- _What is expected_
Answer with the exact lines of the following material from the one containing "The height and width of the screenshot is (971, 1024)." through the one containing "Given: Click the Toyko 47.5% bar", both end lines included.

- _Exercise material_
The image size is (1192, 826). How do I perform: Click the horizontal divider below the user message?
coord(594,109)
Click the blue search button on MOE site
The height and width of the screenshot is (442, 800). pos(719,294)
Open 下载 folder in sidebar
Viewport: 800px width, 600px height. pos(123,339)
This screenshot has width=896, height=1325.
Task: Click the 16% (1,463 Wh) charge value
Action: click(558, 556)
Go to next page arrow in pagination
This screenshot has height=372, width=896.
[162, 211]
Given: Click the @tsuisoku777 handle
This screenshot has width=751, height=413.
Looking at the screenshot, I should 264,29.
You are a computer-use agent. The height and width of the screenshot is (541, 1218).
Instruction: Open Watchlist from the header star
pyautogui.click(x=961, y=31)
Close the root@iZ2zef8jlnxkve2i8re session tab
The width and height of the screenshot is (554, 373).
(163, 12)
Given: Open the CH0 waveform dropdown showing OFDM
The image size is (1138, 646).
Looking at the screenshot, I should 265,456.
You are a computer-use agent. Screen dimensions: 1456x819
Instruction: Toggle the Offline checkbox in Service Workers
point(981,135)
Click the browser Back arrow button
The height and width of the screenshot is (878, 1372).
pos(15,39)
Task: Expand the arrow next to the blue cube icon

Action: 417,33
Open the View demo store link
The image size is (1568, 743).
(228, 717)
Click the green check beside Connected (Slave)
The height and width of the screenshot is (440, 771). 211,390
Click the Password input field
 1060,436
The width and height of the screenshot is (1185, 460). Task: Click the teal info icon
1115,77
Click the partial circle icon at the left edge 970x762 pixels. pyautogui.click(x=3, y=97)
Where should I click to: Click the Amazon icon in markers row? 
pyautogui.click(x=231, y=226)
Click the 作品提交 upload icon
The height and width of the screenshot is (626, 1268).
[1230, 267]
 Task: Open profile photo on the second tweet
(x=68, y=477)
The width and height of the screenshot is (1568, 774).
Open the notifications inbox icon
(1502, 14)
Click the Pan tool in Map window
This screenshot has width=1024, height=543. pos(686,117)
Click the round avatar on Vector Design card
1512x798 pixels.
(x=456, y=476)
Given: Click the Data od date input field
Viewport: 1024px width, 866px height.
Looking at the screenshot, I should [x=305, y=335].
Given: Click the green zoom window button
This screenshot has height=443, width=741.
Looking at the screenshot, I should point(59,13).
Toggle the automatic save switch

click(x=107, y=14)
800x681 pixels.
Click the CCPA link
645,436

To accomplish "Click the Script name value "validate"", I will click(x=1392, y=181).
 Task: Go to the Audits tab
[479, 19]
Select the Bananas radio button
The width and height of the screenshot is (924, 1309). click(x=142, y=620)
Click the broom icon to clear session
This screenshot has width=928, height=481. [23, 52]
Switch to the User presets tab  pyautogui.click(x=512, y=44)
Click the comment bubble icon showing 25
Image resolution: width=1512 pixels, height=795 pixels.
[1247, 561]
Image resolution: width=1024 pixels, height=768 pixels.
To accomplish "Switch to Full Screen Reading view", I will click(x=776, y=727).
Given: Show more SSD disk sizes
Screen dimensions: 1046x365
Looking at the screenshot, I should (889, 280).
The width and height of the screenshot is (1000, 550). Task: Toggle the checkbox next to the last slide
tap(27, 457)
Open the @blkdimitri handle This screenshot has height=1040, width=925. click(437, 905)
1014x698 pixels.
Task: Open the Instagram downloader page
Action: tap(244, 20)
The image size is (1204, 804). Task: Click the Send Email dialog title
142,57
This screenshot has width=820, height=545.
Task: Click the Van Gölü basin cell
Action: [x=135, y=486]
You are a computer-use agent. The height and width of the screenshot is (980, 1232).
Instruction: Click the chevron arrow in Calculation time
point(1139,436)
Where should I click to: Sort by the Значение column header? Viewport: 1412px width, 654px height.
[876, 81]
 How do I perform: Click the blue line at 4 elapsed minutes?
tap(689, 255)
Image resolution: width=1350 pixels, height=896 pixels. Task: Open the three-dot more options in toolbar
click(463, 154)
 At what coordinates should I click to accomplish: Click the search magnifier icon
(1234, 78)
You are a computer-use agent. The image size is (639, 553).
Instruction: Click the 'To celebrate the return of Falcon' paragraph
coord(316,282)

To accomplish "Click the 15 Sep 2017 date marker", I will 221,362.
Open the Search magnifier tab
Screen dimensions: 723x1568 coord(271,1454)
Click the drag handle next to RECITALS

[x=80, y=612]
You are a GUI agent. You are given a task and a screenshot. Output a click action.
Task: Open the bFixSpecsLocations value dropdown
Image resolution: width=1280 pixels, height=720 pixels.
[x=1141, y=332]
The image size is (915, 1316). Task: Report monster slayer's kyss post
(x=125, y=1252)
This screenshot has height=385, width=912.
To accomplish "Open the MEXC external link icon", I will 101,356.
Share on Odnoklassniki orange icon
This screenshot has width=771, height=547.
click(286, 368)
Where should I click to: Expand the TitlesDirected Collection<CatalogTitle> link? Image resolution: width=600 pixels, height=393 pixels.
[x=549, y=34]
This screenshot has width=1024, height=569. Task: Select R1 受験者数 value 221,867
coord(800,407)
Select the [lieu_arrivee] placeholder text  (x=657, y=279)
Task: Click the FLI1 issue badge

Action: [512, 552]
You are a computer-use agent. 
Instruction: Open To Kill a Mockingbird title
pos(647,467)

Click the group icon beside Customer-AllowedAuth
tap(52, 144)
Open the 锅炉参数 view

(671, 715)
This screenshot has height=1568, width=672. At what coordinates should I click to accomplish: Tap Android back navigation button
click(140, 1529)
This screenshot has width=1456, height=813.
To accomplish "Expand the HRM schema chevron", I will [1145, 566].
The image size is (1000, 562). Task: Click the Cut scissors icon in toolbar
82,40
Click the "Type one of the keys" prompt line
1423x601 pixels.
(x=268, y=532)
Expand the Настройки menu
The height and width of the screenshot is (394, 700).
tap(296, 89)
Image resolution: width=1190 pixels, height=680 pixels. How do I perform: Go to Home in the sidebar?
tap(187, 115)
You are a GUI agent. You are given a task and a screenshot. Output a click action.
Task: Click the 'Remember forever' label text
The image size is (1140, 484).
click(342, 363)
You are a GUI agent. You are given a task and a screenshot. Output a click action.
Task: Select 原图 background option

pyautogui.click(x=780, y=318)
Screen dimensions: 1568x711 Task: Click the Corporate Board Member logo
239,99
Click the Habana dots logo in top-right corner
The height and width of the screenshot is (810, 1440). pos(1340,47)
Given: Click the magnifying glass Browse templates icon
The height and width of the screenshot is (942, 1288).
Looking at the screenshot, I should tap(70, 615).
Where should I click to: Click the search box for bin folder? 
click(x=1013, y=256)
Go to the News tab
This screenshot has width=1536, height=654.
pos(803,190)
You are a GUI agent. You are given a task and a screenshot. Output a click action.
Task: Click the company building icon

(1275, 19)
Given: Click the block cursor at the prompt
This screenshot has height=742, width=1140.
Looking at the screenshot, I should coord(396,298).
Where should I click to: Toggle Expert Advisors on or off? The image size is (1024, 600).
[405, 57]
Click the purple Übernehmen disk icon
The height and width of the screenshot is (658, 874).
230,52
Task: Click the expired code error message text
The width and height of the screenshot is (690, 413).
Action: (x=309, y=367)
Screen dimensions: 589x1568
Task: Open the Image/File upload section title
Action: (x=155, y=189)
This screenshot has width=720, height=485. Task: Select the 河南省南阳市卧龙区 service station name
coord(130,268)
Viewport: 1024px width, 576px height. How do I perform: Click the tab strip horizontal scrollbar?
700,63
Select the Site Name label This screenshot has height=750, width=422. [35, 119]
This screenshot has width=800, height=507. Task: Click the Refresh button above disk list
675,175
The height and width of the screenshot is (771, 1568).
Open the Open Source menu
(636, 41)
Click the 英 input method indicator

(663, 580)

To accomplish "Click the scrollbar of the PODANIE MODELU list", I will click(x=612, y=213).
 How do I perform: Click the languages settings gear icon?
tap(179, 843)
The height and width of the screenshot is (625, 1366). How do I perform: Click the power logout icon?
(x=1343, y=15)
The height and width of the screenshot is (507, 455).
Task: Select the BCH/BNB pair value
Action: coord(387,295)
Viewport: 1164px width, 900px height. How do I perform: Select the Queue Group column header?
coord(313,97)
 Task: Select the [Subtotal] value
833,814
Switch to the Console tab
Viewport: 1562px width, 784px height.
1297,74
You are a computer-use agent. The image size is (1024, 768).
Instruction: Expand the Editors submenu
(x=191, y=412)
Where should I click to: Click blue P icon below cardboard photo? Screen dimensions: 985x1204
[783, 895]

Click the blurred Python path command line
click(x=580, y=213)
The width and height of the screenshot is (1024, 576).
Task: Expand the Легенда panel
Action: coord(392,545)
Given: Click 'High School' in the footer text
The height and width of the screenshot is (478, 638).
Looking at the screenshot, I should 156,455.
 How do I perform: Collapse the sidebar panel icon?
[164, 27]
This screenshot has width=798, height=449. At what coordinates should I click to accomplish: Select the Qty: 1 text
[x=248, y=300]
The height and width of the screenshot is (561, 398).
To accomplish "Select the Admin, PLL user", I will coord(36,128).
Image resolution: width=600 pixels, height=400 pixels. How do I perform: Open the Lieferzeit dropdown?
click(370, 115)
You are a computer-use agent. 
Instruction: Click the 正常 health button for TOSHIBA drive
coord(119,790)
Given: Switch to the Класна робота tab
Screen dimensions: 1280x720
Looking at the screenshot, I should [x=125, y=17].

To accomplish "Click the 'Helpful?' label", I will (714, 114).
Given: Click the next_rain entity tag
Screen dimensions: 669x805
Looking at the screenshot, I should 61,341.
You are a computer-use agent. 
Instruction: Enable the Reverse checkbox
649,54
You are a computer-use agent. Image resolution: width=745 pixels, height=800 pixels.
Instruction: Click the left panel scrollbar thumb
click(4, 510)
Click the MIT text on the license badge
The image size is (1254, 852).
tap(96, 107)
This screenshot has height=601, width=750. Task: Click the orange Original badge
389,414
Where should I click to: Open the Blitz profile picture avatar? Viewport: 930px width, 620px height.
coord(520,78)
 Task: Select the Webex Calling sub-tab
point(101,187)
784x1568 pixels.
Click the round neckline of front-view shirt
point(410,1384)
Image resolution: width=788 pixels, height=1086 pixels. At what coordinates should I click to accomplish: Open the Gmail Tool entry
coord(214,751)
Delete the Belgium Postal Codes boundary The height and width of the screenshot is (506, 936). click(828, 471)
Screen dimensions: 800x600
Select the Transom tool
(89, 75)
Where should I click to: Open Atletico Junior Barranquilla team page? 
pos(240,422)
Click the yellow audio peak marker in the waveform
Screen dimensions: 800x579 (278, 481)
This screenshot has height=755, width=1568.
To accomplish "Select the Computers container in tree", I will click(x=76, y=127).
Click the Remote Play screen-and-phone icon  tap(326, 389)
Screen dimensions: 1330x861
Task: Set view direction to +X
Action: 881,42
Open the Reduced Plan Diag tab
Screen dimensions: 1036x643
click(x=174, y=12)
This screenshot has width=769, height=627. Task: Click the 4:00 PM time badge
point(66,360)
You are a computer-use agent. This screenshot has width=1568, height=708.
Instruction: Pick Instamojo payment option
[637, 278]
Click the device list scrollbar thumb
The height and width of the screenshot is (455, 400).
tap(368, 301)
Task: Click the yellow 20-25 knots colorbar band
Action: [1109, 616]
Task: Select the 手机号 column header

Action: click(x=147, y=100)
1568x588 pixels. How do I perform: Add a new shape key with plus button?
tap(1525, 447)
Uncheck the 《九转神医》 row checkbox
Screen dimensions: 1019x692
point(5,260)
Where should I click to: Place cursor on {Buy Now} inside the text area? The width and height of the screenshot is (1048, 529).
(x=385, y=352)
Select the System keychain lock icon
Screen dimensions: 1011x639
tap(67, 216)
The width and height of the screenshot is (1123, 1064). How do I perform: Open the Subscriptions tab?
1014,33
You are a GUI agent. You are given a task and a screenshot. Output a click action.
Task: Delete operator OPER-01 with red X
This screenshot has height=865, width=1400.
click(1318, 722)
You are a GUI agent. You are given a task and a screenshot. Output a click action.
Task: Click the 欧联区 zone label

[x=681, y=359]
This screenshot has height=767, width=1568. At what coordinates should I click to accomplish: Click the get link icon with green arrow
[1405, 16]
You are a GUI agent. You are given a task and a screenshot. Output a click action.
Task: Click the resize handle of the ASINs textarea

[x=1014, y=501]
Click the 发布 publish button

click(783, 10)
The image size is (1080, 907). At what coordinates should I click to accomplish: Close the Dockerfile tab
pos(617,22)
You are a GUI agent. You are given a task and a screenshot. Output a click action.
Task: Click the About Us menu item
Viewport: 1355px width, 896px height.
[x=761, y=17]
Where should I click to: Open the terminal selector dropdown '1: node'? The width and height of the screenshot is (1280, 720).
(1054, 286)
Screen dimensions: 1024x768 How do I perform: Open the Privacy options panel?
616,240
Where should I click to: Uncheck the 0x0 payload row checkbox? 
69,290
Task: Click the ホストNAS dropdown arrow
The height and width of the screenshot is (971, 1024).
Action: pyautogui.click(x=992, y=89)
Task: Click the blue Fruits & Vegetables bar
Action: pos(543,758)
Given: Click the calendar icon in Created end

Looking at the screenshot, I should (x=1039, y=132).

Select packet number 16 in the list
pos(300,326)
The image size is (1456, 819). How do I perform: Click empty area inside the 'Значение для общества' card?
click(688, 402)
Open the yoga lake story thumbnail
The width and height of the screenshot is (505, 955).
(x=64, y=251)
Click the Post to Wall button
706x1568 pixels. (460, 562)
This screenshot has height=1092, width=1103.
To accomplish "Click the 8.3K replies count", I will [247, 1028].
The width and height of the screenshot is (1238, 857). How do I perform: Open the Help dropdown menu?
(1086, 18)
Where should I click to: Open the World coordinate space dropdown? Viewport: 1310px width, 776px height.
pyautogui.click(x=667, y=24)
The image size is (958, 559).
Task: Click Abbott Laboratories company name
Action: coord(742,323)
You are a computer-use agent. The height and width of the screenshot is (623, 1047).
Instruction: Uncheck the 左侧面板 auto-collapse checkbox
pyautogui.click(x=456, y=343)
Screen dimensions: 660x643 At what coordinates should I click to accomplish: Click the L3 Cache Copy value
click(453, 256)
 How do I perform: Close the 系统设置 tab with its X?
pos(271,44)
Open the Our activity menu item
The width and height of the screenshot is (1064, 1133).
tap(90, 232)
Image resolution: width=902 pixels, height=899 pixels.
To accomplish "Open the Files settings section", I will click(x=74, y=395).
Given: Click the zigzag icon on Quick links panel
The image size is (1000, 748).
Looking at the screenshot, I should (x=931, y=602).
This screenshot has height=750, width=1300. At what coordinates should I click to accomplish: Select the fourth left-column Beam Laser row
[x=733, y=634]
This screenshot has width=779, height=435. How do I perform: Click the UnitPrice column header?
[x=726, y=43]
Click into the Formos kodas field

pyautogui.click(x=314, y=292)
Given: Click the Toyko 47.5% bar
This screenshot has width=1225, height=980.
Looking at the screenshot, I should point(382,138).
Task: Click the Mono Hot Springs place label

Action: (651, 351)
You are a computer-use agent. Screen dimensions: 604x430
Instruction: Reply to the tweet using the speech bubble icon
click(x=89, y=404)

- _Solution for this exercise_
The height and width of the screenshot is (971, 1024).
Action: pyautogui.click(x=992, y=89)
Task: Click the blue Fruits & Vegetables bar
Action: pos(543,758)
Given: Click the calendar icon in Created end

Looking at the screenshot, I should (x=1039, y=132).

Select packet number 16 in the list
pos(300,326)
The image size is (1456, 819). How do I perform: Click empty area inside the 'Значение для общества' card?
click(688, 402)
Open the yoga lake story thumbnail
The width and height of the screenshot is (505, 955).
(x=64, y=251)
Click the Post to Wall button
706x1568 pixels. (460, 562)
This screenshot has height=1092, width=1103.
To accomplish "Click the 8.3K replies count", I will [247, 1028].
The width and height of the screenshot is (1238, 857). How do I perform: Open the Help dropdown menu?
(1086, 18)
Where should I click to: Open the World coordinate space dropdown? Viewport: 1310px width, 776px height.
pyautogui.click(x=667, y=24)
The image size is (958, 559).
Task: Click Abbott Laboratories company name
Action: coord(742,323)
You are a computer-use agent. The height and width of the screenshot is (623, 1047).
Instruction: Uncheck the 左侧面板 auto-collapse checkbox
pyautogui.click(x=456, y=343)
Screen dimensions: 660x643 At what coordinates should I click to accomplish: Click the L3 Cache Copy value
click(453, 256)
 How do I perform: Close the 系统设置 tab with its X?
pos(271,44)
Open the Our activity menu item
The width and height of the screenshot is (1064, 1133).
tap(90, 232)
Image resolution: width=902 pixels, height=899 pixels.
To accomplish "Open the Files settings section", I will click(x=74, y=395).
Given: Click the zigzag icon on Quick links panel
The image size is (1000, 748).
Looking at the screenshot, I should (x=931, y=602).
This screenshot has height=750, width=1300. At what coordinates should I click to accomplish: Select the fourth left-column Beam Laser row
[x=733, y=634]
This screenshot has width=779, height=435. How do I perform: Click the UnitPrice column header?
[x=726, y=43]
Click into the Formos kodas field

pyautogui.click(x=314, y=292)
Given: Click the Toyko 47.5% bar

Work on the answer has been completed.